* BEGIN Source excerpt *
The Music Man

1962 musical

Rating: 17/20 (Jen: 14/20)

Plot: A fast-talkin' travelling salesman
arrives in River City, Iowa to con its inhabitants by promising to create a boy's marching band despite having no musical training. He falls for the librarian, the town whore, and cleverly avoids pressures from the members of the school board and the town's mayor to show them his credentials. Everybody sings. A lot.

At two and a half hours, this is at times a test of endurance. If you don't like musicals, you're not going to like The Music Man. It's a musical in every sense of the word. At least it never seems like a stage musical though. The camera's fluent, weaving its way through the colorful characters and the colorful River City, and personality just bursts through the screen. Not literally. I would have been pissed if all those colors ended up on my living room floor. However, if I had to have a movie all over my living room, The Music Man wouldn't be a bad choice. It really is gorgeous. Director Morton DaCosta does a terrific job making Iowa look like the most exciting place on earth. An interesting thing happens to a person physiologically while watching The Music Man:

1) You're so happy that you're watching this during the first half. You vibrate internally, your left arm twitching abnormally. If male, you may have a boner.

2) Around "76 Trombones" you lose control and run head first into a wall, an attempt to stop obsessing over band instruments as phallic symbols.

3) You wake up thinking, because you dreamed it, that there was a Buddy Hackett nude scene, but while you're enjoying the memory, you notice a sharp pain in your lower back and discover that somebody has removed one of your kidneys. During the fifth reprise of "Gary, Indiana," you investigate and discover that you somehow removed your own kidney.

4) At a little over the halfway point, Ronny Howard begins speaking to you subliminally. He tells you, in what might be the worst lisp in cinematic history, that you should find Satan and, no matter what he tells you, kill him. He hints that Satan may be living inside your puppy.
* END Source excerpt *
### [Stated exercise A]
Count the lines of the records that contain the string "width". Reply with that number only.
The review and the records come from different sources.
* BEGIN The data *
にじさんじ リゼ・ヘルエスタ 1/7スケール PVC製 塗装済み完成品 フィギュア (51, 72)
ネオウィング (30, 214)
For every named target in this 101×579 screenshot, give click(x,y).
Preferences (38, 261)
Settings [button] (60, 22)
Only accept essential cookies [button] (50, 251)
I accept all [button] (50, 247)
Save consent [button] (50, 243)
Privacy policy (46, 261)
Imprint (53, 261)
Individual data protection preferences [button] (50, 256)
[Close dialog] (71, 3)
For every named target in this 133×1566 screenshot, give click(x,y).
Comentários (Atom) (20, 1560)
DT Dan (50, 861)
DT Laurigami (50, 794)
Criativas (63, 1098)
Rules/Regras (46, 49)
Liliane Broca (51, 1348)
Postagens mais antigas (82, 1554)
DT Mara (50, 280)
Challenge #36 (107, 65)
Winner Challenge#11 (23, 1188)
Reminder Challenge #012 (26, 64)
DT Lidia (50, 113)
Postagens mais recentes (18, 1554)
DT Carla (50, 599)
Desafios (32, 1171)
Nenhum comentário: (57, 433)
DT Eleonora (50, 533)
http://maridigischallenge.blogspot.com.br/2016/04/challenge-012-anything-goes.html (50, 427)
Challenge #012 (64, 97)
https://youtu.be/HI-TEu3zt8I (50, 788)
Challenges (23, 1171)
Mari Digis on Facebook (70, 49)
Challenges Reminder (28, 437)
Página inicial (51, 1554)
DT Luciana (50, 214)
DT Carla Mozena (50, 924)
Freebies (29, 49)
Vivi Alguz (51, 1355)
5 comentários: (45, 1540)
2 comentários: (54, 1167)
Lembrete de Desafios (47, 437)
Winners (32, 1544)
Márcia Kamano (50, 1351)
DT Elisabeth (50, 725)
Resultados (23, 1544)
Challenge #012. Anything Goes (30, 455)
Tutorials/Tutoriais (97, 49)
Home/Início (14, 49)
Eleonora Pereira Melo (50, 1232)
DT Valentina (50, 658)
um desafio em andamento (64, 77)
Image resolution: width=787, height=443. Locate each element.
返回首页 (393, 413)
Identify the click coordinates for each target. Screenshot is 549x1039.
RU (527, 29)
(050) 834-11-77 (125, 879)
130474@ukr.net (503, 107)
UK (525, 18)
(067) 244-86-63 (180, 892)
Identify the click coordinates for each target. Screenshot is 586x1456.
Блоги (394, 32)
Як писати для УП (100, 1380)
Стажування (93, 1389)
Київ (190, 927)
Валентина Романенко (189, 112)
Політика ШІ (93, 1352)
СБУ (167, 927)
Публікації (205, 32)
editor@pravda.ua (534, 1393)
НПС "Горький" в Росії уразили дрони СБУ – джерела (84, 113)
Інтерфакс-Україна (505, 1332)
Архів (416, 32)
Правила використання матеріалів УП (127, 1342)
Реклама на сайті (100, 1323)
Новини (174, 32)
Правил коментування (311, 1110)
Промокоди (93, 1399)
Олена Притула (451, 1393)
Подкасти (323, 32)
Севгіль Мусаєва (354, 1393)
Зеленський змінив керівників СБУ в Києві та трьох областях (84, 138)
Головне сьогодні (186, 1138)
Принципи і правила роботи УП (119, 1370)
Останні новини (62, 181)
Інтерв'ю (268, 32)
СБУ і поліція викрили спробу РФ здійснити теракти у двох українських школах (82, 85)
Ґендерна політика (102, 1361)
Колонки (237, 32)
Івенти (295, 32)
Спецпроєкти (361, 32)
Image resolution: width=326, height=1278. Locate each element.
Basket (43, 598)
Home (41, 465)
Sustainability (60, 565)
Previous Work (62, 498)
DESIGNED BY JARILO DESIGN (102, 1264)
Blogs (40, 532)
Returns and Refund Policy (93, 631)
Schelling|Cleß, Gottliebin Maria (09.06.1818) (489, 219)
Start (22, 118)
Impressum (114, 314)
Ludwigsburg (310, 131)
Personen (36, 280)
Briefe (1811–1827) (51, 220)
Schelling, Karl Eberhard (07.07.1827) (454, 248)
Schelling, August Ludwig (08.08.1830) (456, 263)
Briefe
* END The data *
### [Stated exercise B]
Reproduce word for word the stretch of the review of The Music Man from "3) You wake" through "your own kidney.".

### [Written reply A]
2

### [Written reply B]
3) You wake up thinking, because you dreamed it, that there was a Buddy Hackett nude scene, but while you're enjoying the memory, you notice a sharp pain in your lower back and discover that somebody has removed one of your kidneys. During the fifth reprise of "Gary, Indiana," you investigate and discover that you somehow removed your own kidney.